> **Page extract**
------------------------------------

UC San Diego Physicists Observe New Property of Matter
UC San Diego Physicists
Observe New Property of Matter

November 1, 2006

By Kim McDonald

Physicists at UC San Diego have for the first time observed the spontaneous production of coherence within “excitons,” the bound pairs of electrons and holes that enable semiconductors to function as novel electronic devices.

Scientists working in the emerging field of nanotechnology, which is finding commercial applications for ultra-small material objects, believe that this newly discovered property could eventually help the development of novel computing devices and provide them with new insights into the quirky quantum properties of matter.

Details of the new finding appear in a paper published in the November 3 issue of the journal Physical Review Letters by a team of four physicists at UCSD working in collaboration with a materials scientist at UC Santa Barbara.

Click image for high-res. version.
Excitons tend to self-organize into an ordered array of microscopic droplets, like a miniature pearl necklace.
The wave-like interference pattern (right) reveals the spontaneous coherence of excitons.
Image Credit: UCSD
Click image for high-res. version.

The effort was headed by Leonid Butov, a professor of physics at UCSD who in 2002 led a similar team at the Lawrence Berkeley National Laboratory to the discovery that excitons, when made sufficiently cold, tend to self-organize into an ordered array of microscopic droplets, like a miniature pearl necklace (shown in figure).

“What is coherence and why is it so important?” said Butov. “To start with, modern physics was born by the discovery that all particles in nature are also waves. Coherence means that such waves are all ‘in sync.’ The spontaneous coherence of the matter waves is the reason behind some of the most exciting phenomena in nature such as superconductivity and lasing.”

“A simple way to visualize coherence is to imagine cheering spectators at a stadium making ‘a wave’,” added Michael Fogler, an assistant professor of physics at UCSD and a co-author of the paper. “If the top rows get up and down at the same time as the bottom ones, the rows are mutually coherent. In turn, coherence is spontaneous when the cheering is done on the spectator’s own initiative and is not orchestrated by the directions of an external announcer.”

print_this_page
A famous example of spontaneous coherence of matter waves is the Bose-Einstein condensate, which is a state predicted by Einstein some 80 years ago. This new form of matter was eventually created in 1995 by University of Colorado physicists and regarded as so noteworthy the scientists were awarded the 2001 Nobel Prize in Physics. The Bose-Einstein condensate is a gas of atoms so dense and cold that their matter waves lose their individuality and condense into a “macroscopic coherent superatom wave.”

------------------------------------

Answer these from the exciton article:
(a) In which journal does the paper describing the new finding appear?
(b) In what year did Leonid Butov lead a team at the Lawrence Berkeley National Laboratory to the discovery about exciton droplets?
(c) Who created the Bose-Einstein condensate in 1995?
Answer using only the exciton article.

> **Excerpted data**

------------------------------------

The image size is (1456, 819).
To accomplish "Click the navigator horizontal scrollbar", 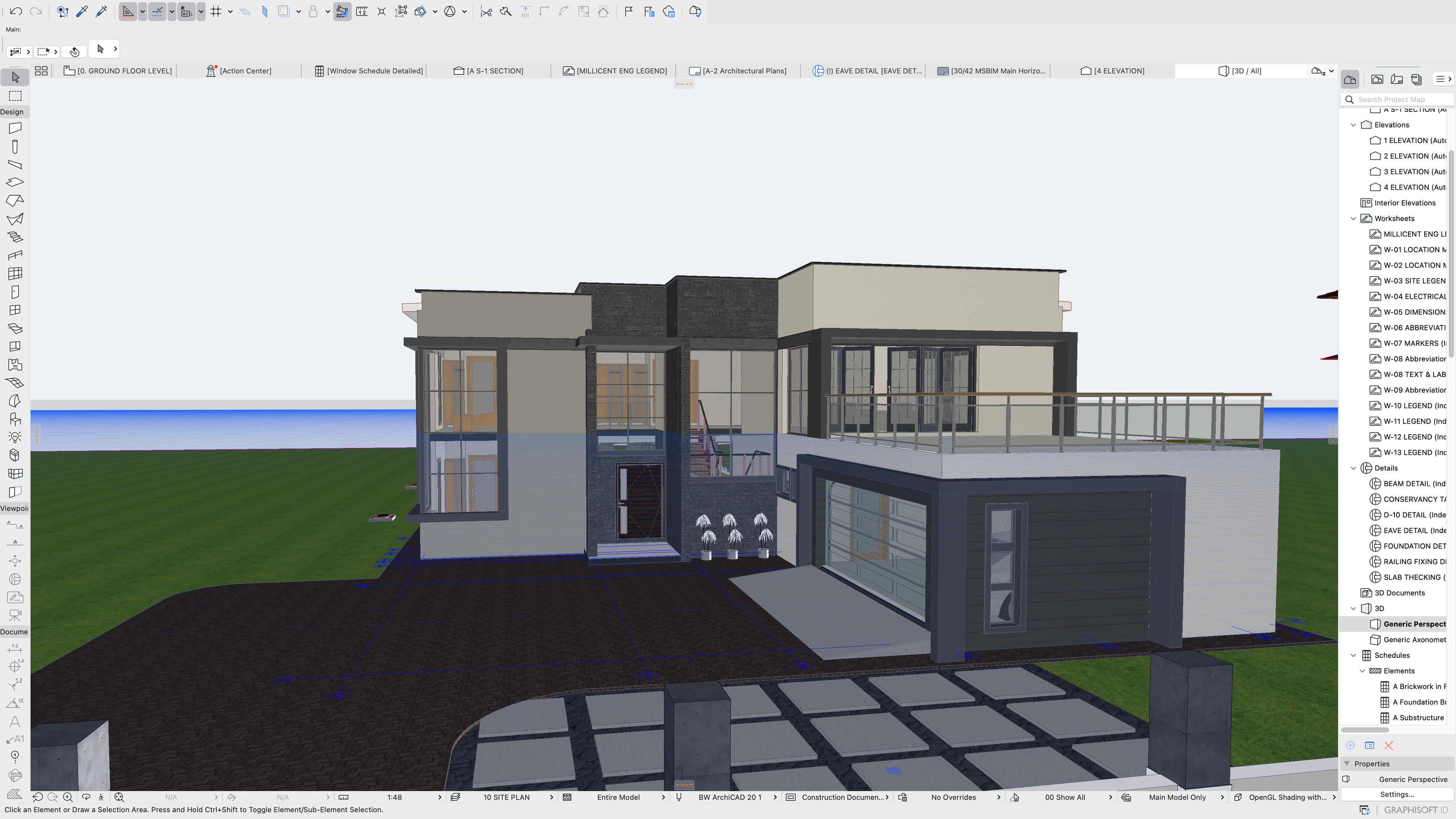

------------------------------------

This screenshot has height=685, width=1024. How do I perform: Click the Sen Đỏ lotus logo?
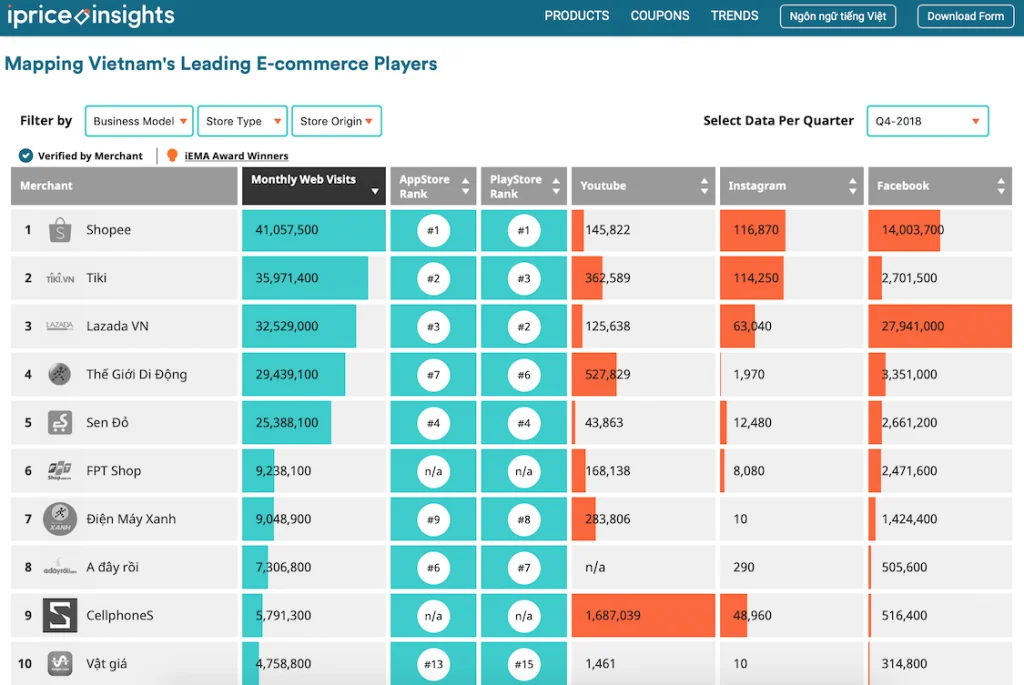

------------------------------------

> **Answer to the problem**
(a) Physical Review Letters
(b) 2002
(c) University of Colorado physicists